Pope John Paul II and the English Martyrs

Picking up the series of posts on Venerable John Paul II and the English Reformation as we prepare for his beatification in Rome on the Second Sunday of Easter:

On Sunday, 22 November 1987, the Feast of Christ the King, Pope John Paul II beatified 85 English Martyrs. In his homily, he highlighted some of the last words of the martyrs:

Blessed Nicholas Postgate welcomed his execution "as a short cut to heaven". Blessed Joseph Lambton encouraged those who were to die with him with the words "Let us be merry, for tomorrow I hope we shall have a heavenly breakfast". Blessed Hugh Taylor, not knowing the day of his death, said: "How happy I should be if on this Friday, on which Christ died for me, I might encounter death for him". He was executed on that very day, Friday 6 November 1585. Blessed Henry Heath, who died in 1643, thanked the court for condemning him and giving him the "singular honour to die with Christ".

He emphasized how the martyred priests and laity had worked together and died together:

The twenty-two laymen in this group of martyrs shared to the full the same love of the Eucharist. They, too, repeatedly risked their lives, working together with their priests, assisting, protecting and sheltering them. Laymen and priests worked together; together they stood on the scaffold and together welcomed death. Many women, too, not included today in this group of martyrs, suffered for their faith and died in prison. They have earned our undying admiration and remembrance.

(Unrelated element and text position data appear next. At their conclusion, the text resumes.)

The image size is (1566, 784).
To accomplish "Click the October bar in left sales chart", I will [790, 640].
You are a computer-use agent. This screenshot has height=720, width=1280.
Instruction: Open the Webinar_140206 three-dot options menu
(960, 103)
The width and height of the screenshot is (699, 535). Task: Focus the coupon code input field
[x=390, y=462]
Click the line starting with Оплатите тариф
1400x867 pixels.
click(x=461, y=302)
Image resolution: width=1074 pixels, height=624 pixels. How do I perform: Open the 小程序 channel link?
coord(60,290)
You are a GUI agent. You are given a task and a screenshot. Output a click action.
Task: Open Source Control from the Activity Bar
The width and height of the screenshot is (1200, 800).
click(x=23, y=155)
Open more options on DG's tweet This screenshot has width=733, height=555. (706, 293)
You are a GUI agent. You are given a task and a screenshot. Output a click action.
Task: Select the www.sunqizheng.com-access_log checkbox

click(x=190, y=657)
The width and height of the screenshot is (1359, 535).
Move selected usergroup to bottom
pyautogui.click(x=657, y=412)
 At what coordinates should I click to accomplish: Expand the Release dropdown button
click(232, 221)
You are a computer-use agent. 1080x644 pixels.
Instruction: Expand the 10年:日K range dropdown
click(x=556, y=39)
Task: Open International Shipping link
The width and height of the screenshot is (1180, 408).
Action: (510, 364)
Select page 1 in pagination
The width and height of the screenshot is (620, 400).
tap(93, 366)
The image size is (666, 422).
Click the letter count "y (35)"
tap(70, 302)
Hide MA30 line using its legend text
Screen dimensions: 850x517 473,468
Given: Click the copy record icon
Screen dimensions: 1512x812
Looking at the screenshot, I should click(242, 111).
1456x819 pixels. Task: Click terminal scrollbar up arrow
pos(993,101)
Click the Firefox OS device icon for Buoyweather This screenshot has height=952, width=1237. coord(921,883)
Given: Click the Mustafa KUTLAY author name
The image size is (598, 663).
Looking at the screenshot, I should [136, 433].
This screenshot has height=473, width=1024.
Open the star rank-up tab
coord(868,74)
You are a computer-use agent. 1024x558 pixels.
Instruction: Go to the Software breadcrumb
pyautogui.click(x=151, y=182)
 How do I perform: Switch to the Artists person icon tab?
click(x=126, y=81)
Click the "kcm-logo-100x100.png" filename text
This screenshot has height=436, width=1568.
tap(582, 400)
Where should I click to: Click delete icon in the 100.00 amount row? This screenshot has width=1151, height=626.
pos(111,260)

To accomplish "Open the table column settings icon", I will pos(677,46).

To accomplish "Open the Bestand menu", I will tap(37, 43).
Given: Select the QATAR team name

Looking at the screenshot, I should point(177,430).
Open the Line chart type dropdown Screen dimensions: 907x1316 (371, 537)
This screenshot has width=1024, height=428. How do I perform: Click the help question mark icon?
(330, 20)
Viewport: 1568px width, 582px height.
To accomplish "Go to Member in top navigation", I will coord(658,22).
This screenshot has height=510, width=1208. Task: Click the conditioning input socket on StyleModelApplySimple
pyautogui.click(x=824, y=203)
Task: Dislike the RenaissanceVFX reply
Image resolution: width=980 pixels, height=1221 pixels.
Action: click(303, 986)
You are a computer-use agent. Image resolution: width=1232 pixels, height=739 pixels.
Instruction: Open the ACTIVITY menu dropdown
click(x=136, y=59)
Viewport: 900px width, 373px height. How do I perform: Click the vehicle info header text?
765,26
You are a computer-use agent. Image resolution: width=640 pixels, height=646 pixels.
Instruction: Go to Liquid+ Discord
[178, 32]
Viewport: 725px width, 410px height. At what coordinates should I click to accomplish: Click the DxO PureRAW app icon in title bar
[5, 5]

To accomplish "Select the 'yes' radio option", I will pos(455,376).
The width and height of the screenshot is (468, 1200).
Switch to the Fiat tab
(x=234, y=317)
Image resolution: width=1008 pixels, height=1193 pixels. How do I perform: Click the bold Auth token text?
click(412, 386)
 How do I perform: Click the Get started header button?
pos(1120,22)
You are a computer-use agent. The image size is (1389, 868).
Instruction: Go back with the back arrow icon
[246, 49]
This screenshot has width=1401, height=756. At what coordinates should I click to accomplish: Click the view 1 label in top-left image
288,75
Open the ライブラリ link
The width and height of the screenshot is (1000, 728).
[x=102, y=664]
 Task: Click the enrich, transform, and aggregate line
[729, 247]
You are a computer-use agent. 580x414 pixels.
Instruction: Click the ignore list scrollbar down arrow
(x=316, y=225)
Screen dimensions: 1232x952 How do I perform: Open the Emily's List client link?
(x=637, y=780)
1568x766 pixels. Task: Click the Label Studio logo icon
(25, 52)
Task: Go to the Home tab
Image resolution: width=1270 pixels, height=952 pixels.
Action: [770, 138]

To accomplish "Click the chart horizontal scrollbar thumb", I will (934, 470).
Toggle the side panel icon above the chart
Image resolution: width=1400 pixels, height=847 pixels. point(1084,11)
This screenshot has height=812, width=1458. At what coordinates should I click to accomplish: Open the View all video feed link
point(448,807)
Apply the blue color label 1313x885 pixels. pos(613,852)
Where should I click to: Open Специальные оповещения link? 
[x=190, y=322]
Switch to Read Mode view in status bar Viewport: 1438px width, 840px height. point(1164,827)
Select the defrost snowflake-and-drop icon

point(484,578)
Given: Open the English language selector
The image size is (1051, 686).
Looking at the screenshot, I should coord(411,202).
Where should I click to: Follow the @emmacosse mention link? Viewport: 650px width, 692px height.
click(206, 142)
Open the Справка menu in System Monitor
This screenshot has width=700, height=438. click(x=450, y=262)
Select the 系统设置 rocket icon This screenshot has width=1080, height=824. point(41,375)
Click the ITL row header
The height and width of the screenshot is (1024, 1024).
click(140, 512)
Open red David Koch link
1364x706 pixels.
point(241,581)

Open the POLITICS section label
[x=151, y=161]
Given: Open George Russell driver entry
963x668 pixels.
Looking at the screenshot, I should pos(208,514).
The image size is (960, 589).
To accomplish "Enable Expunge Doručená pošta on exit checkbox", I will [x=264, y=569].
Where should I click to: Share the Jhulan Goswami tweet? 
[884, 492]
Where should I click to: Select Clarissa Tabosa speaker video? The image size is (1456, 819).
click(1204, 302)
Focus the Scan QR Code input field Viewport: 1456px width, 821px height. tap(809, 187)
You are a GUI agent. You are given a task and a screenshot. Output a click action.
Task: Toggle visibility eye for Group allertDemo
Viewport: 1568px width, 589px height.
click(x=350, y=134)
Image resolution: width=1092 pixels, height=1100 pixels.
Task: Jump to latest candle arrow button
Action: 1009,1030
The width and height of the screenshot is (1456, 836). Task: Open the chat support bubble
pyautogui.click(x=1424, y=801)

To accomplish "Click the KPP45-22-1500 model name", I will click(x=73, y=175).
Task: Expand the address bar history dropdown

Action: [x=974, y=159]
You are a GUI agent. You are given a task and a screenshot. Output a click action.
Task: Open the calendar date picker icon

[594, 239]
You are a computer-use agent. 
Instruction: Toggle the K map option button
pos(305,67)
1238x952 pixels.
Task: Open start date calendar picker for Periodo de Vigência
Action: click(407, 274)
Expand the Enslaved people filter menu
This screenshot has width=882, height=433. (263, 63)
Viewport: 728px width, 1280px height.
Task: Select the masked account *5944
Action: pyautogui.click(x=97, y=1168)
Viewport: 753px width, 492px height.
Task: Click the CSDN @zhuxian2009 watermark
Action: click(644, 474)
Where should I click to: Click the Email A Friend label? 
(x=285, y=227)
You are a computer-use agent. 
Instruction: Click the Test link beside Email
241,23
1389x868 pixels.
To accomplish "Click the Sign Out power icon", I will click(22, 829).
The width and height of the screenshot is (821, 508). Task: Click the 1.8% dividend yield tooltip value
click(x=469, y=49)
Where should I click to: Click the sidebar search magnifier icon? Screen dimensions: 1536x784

And he referred to the martyrs that Pope Paul VI had canonized previously:

Seventeen years ago forty of the glorious company of martyrs were canonized. It was the prayer of the Church on that day that the blood of those martyrs would be a source of healing for the divisions between Christians. Today we may fittingly give thanks for the progress made in the intervening years towards fuller communion between Anglicans and Catholics. We rejoice in the deeper understanding, broader collaboration and common witness that have taken place through the power of God.

Among the 85 beatified that day were two men whose relics are now venerated at Leeds Cathedral, Father Peter Snow and Ralph Grimston, a layman. Their heads were found in the Cathedral and a local forensic scientist reconstructed their faces, as illustrated above. Ralph Grimston tried to protect the young priest as they travelled to York, but they were arrested, tried, and found guilty of being a Catholic priest and a Catholic layman protecting a Catholic priest. Blessed Peter Snow was 32 years old; he was hung, drawn and quartered. He looks so very young! Blessed Ralph Grimston was hung and beheaded. Both were executed under statute 27 Eliz. c. 2, which made it high treason for a Catholic priest to even be in England and a felony to harbor or aid a priest.